§ **Given instruction**: Copy out the magazine article below on the global investment pact in full, keeping every word and line as it appears.
┌─ Document section
Power Grab

Big business wants to tighten its hold with a new global trade pact
-- the Multinational Agreement on Investment (MAI)

by David Moberg

The Progressive magazine, March 1998

 

Since 1995, negotiators from the world's twenty-nine ~ richest countries have been meeting regularly in Paris _ with almost no public scrutiny to draft what the director of the World Trade Organization calls "the constitution of a single global economy." But James Madison wouldn't recognize any kinship between his work and the Multilateral Agreement on Investment (MAI). This new pact would enshrine a planetary regime built around a one-sided bill of rights for corporations and wealthy investors, not the human rights of individual citizens.

You may not have heard about the MAI before. Its beneficiaries prefer it that way. The free-trade establishment-multinational businesses, their law firms, and trade officials of both Republican and Democratic parties-began pushing for deregulation of global investment practices during the lengthy negotiations that led up to the formation of the World Trade Organization in 1995. It was part of a drive to expand the goals of trade negotiations beyond tariff reductions to a broad range of new topics, like protection of intellectual property and deregulation of financial services.

Because there was so much opposition, especially from many developing countries, the United States shifted its strategy. Clinton's trade representative, Charlene Barshefsky, urged negotiation of an investment agreement first among the members of the Organization for Economic Cooperation and Development (OECD), a grouping of the main industrialized nations.

Barshefsky believed that these countries were more likely to agree to a radical reduction in controls over global investment. Once they signed on, they could then pressure other countries to come aboard or risk losing foreign investment.

Behind the scenes, big business is pushing for the MAI and helping to draft its language. The U.S. Council for International Business is playing a central role. This fifty-year-old group consists of more than 300 transnational corporations (like American Express Intel, and Philip Morris) and high-powered global law firms (like Arnold & Porter and Baker & McKenzie). Despite its name, the group includes many corporations that are principally based outside the United States (like Matsushita and Nestle).
└─
┌─ Recorded data
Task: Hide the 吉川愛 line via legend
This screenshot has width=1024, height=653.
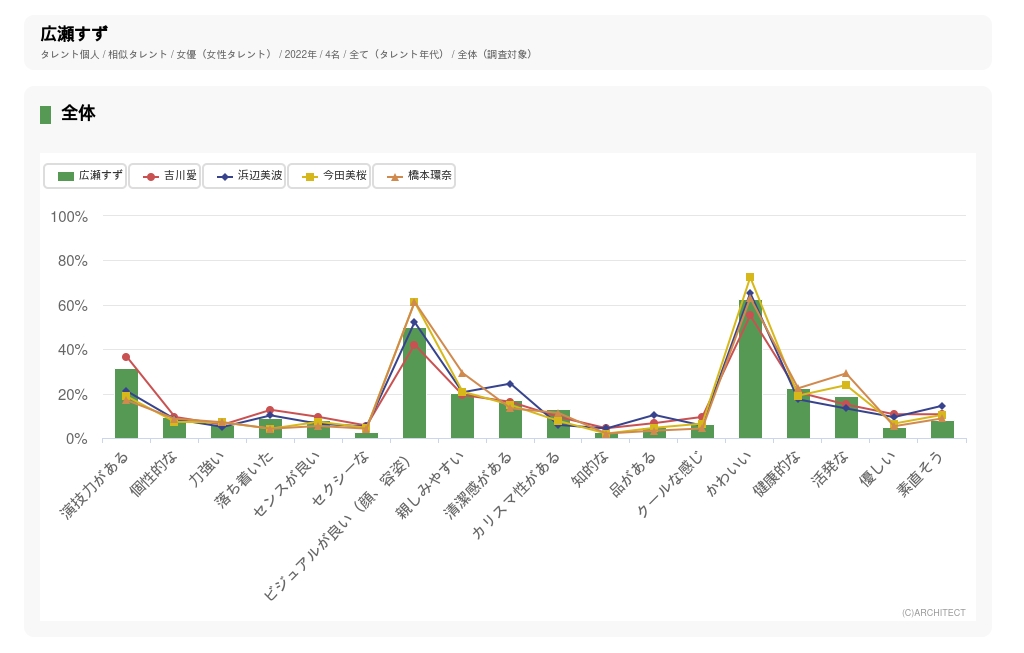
└─
§ **Response to this exercise**:
Power Grab

Big business wants to tighten its hold with a new global trade pact
-- the Multinational Agreement on Investment (MAI)

by David Moberg

The Progressive magazine, March 1998

 

Since 1995, negotiators from the world's twenty-nine ~ richest countries have been meeting regularly in Paris _ with almost no public scrutiny to draft what the director of the World Trade Organization calls "the constitution of a single global economy." But James Madison wouldn't recognize any kinship between his work and the Multilateral Agreement on Investment (MAI). This new pact would enshrine a planetary regime built around a one-sided bill of rights for corporations and wealthy investors, not the human rights of individual citizens.

You may not have heard about the MAI before. Its beneficiaries prefer it that way. The free-trade establishment-multinational businesses, their law firms, and trade officials of both Republican and Democratic parties-began pushing for deregulation of global investment practices during the lengthy negotiations that led up to the formation of the World Trade Organization in 1995. It was part of a drive to expand the goals of trade negotiations beyond tariff reductions to a broad range of new topics, like protection of intellectual property and deregulation of financial services.

Because there was so much opposition, especially from many developing countries, the United States shifted its strategy. Clinton's trade representative, Charlene Barshefsky, urged negotiation of an investment agreement first among the members of the Organization for Economic Cooperation and Development (OECD), a grouping of the main industrialized nations.

Barshefsky believed that these countries were more likely to agree to a radical reduction in controls over global investment. Once they signed on, they could then pressure other countries to come aboard or risk losing foreign investment.

Behind the scenes, big business is pushing for the MAI and helping to draft its language. The U.S. Council for International Business is playing a central role. This fifty-year-old group consists of more than 300 transnational corporations (like American Express Intel, and Philip Morris) and high-powered global law firms (like Arnold & Porter and Baker & McKenzie). Despite its name, the group includes many corporations that are principally based outside the United States (like Matsushita and Nestle).